The Trump administration is gearing up to revamp some aspects of the CHIPS Act, offering incentives to manufacturers like TSMC to enhance their US investments. This move is part of a broader initiative dubbed the “Big, Beautiful Bill,” which aims to boost domestic chip production by providing more tax credits to semiconductor manufacturers.
Despite President Trump’s previous criticism of the Biden-era CHIPS Act, which he labeled a “Biden money” scheme, there is a clear shift in strategy. The focus is now on making domestic chip production a national priority. This strategy has already persuaded major players like TSMC and Micron to commit significant investments to strengthen the US chip landscape.
The proposed bill suggests increasing tax credits for semiconductor firms from 20% to 35%, although specifics are still under discussion. It’s anticipated that firms investing substantial amounts will be the primary beneficiaries of these new incentives.

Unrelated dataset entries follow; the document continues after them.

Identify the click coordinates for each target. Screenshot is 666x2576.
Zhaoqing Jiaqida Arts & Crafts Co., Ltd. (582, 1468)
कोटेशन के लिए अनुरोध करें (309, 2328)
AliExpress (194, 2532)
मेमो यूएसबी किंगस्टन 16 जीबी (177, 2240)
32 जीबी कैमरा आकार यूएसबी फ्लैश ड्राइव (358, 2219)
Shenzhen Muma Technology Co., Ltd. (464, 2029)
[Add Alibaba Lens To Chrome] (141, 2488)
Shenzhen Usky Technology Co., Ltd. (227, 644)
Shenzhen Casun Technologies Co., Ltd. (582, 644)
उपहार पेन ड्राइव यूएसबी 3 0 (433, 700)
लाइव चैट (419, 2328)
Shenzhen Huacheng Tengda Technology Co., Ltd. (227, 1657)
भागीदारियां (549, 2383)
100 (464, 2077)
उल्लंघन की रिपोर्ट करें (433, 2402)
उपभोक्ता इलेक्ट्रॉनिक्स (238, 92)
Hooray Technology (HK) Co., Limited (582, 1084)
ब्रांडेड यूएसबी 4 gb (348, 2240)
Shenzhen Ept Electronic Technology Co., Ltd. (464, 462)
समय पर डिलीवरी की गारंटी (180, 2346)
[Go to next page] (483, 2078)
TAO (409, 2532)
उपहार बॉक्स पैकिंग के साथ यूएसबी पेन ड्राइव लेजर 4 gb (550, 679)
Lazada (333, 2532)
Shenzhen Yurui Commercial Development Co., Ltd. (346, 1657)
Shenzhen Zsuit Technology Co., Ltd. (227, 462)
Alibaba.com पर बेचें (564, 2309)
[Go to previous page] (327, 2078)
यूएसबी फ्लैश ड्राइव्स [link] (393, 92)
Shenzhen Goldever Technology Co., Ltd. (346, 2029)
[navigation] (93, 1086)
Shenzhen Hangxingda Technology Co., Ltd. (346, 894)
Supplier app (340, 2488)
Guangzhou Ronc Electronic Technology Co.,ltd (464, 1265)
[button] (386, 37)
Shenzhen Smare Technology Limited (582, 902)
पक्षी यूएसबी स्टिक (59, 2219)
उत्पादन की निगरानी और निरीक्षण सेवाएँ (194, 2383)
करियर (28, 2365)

Taiwan’s TSMC is leading the charge in expanding its US operations, having pledged over $100 billion in regional investments. This positions TSMC to greatly benefit from potential tax breaks. Similarly, Micron’s ambitious plan to boost its US investments to $200 billion by setting up cutting-edge memory manufacturing facilities shows their vested interest in this initiative.
President Trump’s approach to encouraging companies to establish US facilities initially involved imposing tariffs. However, the shift towards offering tax incentives reflects a realization of the power of positive reinforcement. This change in strategy marks a significant effort to enhance the nation’s chip production capabilities, with various companies moving forward on plans initially laid out under the CHIPS Act, albeit with some exceptions like Intel.